**Tarea A**:
Responde las siguientes preguntas sobre la entrevista a Daniel Díez Carpintero que aparece más abajo, marcando cada respuesta como su pregunta.
(i) ¿Cuántas historias reúne Nunca se sacia el ojo de ver?
(ii) ¿Con quién escribió el ensayo ¡Jugad, jugad, malditos!?
(iii) ¿Qué dos cuentistas se mencionan como autoras de cuentos de verdad?
**Tarea B**: Reproduce sin cambios todo el fragmento de la entrevista a Daniel Díez Carpintero que va desde «Después de un» hasta «como el novelista.».
**Tarea C**: Continúa la entrevista a Daniel Díez Carpintero a partir de su última frase.

**Texto dado**:
=-=-=-=-=
Nunca se sacia el ojo de ver (Sloper, 2022) es el último libro de cuentos de Daniel Díez Carpintero (Madrid, 1979) que reúne nueve historias de personajes que sufren problemas económicos, que vagan por el mundo, sobreviven en entornos hostiles, donde aparece la complejidad de la relación paterno-filial. Pliego Suelto conversa con Díez Carpintero, quien es coautor –junto a Luis Díez– del ensayo ¡Jugad, jugad, malditos! La epidemia del juego en España: ludópatas y capos del azar (Akal, 2020). También ha escrito El mosquito de Nueva York (Sloper, 2016). Ha trabajado más de una década en el sector editorial y ha publicado artículos periodísticos y relatos en varios medios españoles y mexicanos.
Después de un primer libro de relatos, El mosquito de Nueva York, acabas de publicar el segundo, Nunca se sacia el ojo de ver. ¿Qué te interesa de este formato breve?
Me interesa su eficacia. El cuento requiere de un talento específico. Tras leer novelas de cientos de páginas, siempre me asombro cuando tropiezo con un cuento en el que el autor, en pocas líneas, crea personajes tan ricos y atmósferas tan absorbentes como el novelista.
Es posible escribir buenas novelas sin tener buen estilo. Pero me parece imposible componer así un buen cuento, donde no se permite el más mínimo titubeo.
Me refiero a las obras de los cuentistas de raza. Algunos novelistas dicen que empezaron escribiendo cuentos «como entrenamiento». Pero no son cuentos de verdad (como los de Flannery O´Connor o los de Eudora Welty, cuentistas alucinantes), sino lo que yo llamo «cuentos de novelista», en los que falta todo: no hay personajes con identidad ni un mundo poderoso.
=-=-=-=-=
**Datos extraídos**:
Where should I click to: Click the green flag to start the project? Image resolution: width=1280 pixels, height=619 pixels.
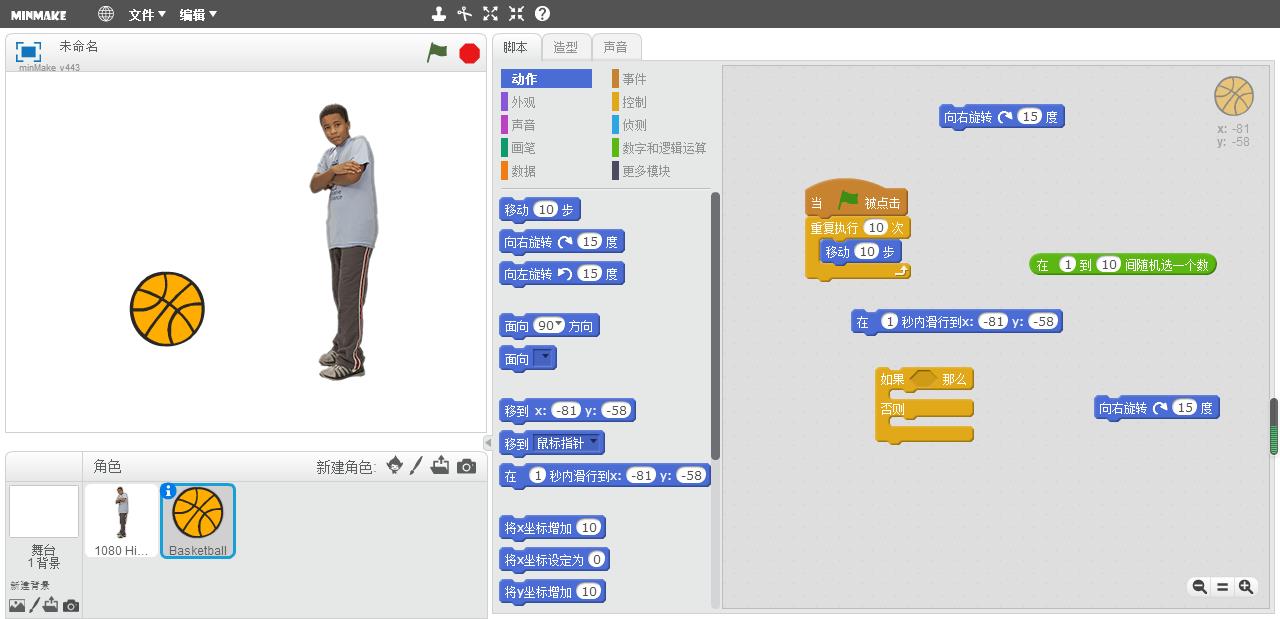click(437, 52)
=-=-=-=-=
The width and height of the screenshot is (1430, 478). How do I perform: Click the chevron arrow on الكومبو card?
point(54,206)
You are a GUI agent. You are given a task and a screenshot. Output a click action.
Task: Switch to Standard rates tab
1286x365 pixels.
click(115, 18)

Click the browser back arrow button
=-=-=-=-=
**Respuesta escrita A**:
(i) Nueve.
(ii) Con Luis Díez.
(iii) Flannery O´Connor y Eudora Welty.

**Respuesta escrita B**:
Después de un primer libro de relatos, El mosquito de Nueva York, acabas de publicar el segundo, Nunca se sacia el ojo de ver. ¿Qué te interesa de este formato breve?
Me interesa su eficacia. El cuento requiere de un talento específico. Tras leer novelas de cientos de páginas, siempre me asombro cuando tropiezo con un cuento en el que el autor, en pocas líneas, crea personajes tan ricos y atmósferas tan absorbentes como el novelista.

**Respuesta escrita C**:
Yo trato de escribir cada cuento con la misma ambición con la que el novelista acomete una novela, y sé que esta forma narrativa permite una intensidad y un placer estético igual o superior al de la novela.
También sé que el novelista necesitará mucho trabajo, y yo necesitaré otras cosas: una intuición, una música. A veces será imposible arreglar con trabajo aquello que no funcione. El cuento es más definitivo, más irreparable. Pero yo voy en bicicleta mientras que el novelista conduce un camión lleno de materiales pesados.
Como en el libro anterior, nos enfrentamos a nueve relatos. ¿Cómo fue la escritura y su posterior recopilación?
En los dos libros ha sido igual: sigo una rutina diaria de escribir, y acabo teniendo un montón de textos. Es raro que termine solamente un cuento. Los guardo como borradores: unos cuantos textos, varios. A veces tienen cinco páginas. Otras veces treinta páginas. Al cabo de unos meses los releo. Y descubro que en ellos se esconden algunos cuentos. Encuentro repentinamente su sentido y los corrijo o termino.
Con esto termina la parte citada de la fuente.